#### [FRAGMENTO DEL DOCUMENTO]
-----

Aquel  24 de diciembre, sería más atareado que de costumbre, en las primeras horas de la tarde recogí a la niña y a la madre sustituta, me identifiqué como  médica del Hospital General de Medellín, no fue posible que me acompañase la trabajadora social, pero la niña me reconoció inmediatamente y me abrazó, eso tranquilizó a la señora.

El encuentro de madre e hija sería una de las experiencias más intensas en mi  vida profesional, permanecieron juntas durante una hora, y debimos ayudarle porque ella ya no tenía fuerzas suficientes para cargarla, se alegró de verla sana, rozagante, mas repuesta y vivaz, le entregó dos vestidos que le tenía guardados, con sombrero de cintas de colores fuertes, zapatos de charol, y moño para recoger el cabello, esas prendas se las habían obsequiado las damas voluntarias previamente.

-----

Según el fragmento, ¿durante cuánto tiempo permanecieron juntas la madre y la hija?

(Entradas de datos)
-----

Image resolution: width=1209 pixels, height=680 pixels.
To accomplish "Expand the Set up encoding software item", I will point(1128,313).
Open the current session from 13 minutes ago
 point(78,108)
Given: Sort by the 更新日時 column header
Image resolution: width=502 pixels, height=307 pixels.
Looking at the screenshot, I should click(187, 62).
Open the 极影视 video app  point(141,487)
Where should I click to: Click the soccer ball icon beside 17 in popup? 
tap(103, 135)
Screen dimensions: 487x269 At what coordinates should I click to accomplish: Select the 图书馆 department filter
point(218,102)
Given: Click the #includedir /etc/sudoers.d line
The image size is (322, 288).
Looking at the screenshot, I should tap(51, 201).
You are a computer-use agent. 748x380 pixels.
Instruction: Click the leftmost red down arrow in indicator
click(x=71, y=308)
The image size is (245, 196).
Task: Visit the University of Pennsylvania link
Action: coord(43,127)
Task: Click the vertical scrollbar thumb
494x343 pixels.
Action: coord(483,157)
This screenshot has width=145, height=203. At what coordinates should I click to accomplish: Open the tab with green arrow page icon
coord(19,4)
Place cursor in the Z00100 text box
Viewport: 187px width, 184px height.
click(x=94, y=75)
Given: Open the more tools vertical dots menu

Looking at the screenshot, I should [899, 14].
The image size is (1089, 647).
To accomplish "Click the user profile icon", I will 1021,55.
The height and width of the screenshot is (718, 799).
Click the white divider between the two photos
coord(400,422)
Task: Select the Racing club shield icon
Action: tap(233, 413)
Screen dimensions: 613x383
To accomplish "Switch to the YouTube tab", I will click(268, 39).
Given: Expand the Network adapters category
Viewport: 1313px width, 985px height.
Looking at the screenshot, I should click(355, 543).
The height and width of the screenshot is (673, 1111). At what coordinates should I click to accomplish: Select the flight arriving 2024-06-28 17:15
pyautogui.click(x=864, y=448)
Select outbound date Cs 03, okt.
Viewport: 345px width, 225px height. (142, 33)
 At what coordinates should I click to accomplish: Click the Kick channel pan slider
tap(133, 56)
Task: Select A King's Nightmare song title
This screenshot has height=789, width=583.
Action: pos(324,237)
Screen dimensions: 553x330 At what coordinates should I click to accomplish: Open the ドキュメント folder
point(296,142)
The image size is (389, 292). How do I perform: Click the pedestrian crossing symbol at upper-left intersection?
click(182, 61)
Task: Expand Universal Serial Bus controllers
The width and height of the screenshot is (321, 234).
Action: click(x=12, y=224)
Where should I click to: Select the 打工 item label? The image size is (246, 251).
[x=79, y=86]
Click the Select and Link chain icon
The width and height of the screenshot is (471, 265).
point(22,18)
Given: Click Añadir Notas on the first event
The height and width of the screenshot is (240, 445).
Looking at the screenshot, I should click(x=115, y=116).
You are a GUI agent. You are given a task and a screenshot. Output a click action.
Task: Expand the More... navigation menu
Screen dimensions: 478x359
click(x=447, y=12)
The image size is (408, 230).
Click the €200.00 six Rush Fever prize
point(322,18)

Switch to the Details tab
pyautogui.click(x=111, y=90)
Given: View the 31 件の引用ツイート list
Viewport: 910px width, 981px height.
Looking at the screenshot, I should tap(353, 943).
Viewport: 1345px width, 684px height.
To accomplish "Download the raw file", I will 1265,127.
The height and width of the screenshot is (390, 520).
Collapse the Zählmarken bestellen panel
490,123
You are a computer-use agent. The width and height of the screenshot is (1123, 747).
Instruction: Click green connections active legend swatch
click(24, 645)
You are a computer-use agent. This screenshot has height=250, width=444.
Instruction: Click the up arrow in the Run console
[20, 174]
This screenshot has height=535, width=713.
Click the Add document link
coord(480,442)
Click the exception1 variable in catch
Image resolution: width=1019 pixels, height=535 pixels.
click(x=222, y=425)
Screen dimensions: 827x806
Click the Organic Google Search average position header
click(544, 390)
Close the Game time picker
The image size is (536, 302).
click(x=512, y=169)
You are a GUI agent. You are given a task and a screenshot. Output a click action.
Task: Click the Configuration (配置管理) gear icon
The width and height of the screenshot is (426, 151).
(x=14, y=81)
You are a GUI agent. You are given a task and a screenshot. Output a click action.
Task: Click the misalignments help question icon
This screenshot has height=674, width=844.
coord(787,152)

-----

#### [RESPUESTA]
Durante una hora.